Todo el libro se dedica a detallar las etapas del modelo.
- La primera (soberbia) tiene que ver con la arrogancia, con el “cómo” que reemplaza al “por qué”, con la falta de aprendizaje en la organización y con descontar el papel de la suerte.
- La segunda etapa (crecimiento a lo loco) se relaciona con crecer por crecer y no para ser mejores, con la falta de disciplina, con la pérdida de personas valiosas en los puestos clave, con la búsqueda del dinero fácil, con la burocracia, con una problemática sucesión en el poder y con intereses personales por encima de los organizativos.
- La tercera etapa (negación de los riesgos) se explica por una euforia desmesurada, por apuestas grandiosas sin validación empírica, por la erosión de las dinámicas de equipo, por externalizar la culpa, por las reorganizaciones obsesivas y por el poder caprichoso.
- Ya de bajada, la cuarta etapa (salvación rápida) es la tendencia a los movimientos espasmódicos, al líder carismático y salvador, por la “revolución” con fanfarria, por la “venta del futuro” más allá de las expectativas reales, por la confusión y el cinismo, por la erosión de la fortaleza financiera.
- Y finalmente la quinta etapa (irrelevancia o muerte) es la instalación de un círculo vicioso, cada vez más fuera de control.

Jim Collins nos presenta una quinta etapa alternativa, de recuperación y renovación.Y pone en ejemplo de Winston Churchill (sangre, sudor y lágrimas). Muy útil a los 70 años del comienzo de la II Guerra Mundial (¿por qué no aprenderemos de la historia, para no volver a repetirla).
Talento. En el apéndice 5 (Jim Collins dedica casi 100 de las 225 páginas del libro a apéndices y notas), dice que las personas valiosas encajan en los puestos clave:
- Encajan con los valores corporativas
- No necesitan ser controladas de cerca
- Entiendan que no tienen “trabajo” sino responsabilidades
- Cumplen con sus compromisos
- Les apasionan su compañía y su labor
- Dan crédito a otros y no sólo a sí mismos

Para la recuperación, siempre según el modelo de Jim Collins en esta obra, se necesitan ocho pasos:
A. Personas disciplinadas
- Liderazgo de nivel 5 (la disciplina de tomar decisiones)
- Primero quién, luego qué (foco hacia la gente valiosa)
B. Pensamiento disciplinado
- Enfrentarse brutalmente a los hechos (sin engaños)
- El concepto del erizo (saber lo que es nuclear)
C. Acción disciplinada
- Cultura de disciplina (pasar de la burocracia a la ejecución)
- Volar y no dar vueltas (analizar los problemas con rigor)
D. Construir grandeza que dure
- Hacer relojes, no hablar del tiempo
- Preservar lo que hay que mantener y estimular el progreso

¿Ejemplos?
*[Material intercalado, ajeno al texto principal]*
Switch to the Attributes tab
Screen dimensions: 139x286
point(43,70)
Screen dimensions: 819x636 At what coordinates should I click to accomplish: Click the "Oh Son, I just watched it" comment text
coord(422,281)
IBM con Lou Gestner, Nucor con Daniel DiMicco, Nordstrom…

Jim Collins analiza como he visto pocas veces qué genera decadencia. Aplicable a grandes empresas de EEUU, a organizaciones de nuestro país, incluso a países como el nuestro.
Sí, necesitamos más disciplina (la labor del discípulo, aprendizaje) y menos arrogancia, autoengaño, parches, improvisaciones, burocracia y falta de talento. Esto no esta nada mal (sangre, sudor y lágrimas), considerando la alternativa.

2 comentarios:

antonio lopez conesa dijo...

Disciplina es una palabra "maldita", denostada por todo tipo de organizaciones. Aquellos que pueden ser considerados más próximos a su autoconcimiento, los budistas por ejemplo, son seres caracterizados por su disciplina tenaz. Para crecer y perdurar solo vale el autoconcimiento y la puesta en marcha de acciones. La disciplina es el valuarte. Gracias Juan Carlos por esta visión.

José Luis dijo...

Vaya, ese libro parece tener buena pinta. Habrá que echarlo a la cesta.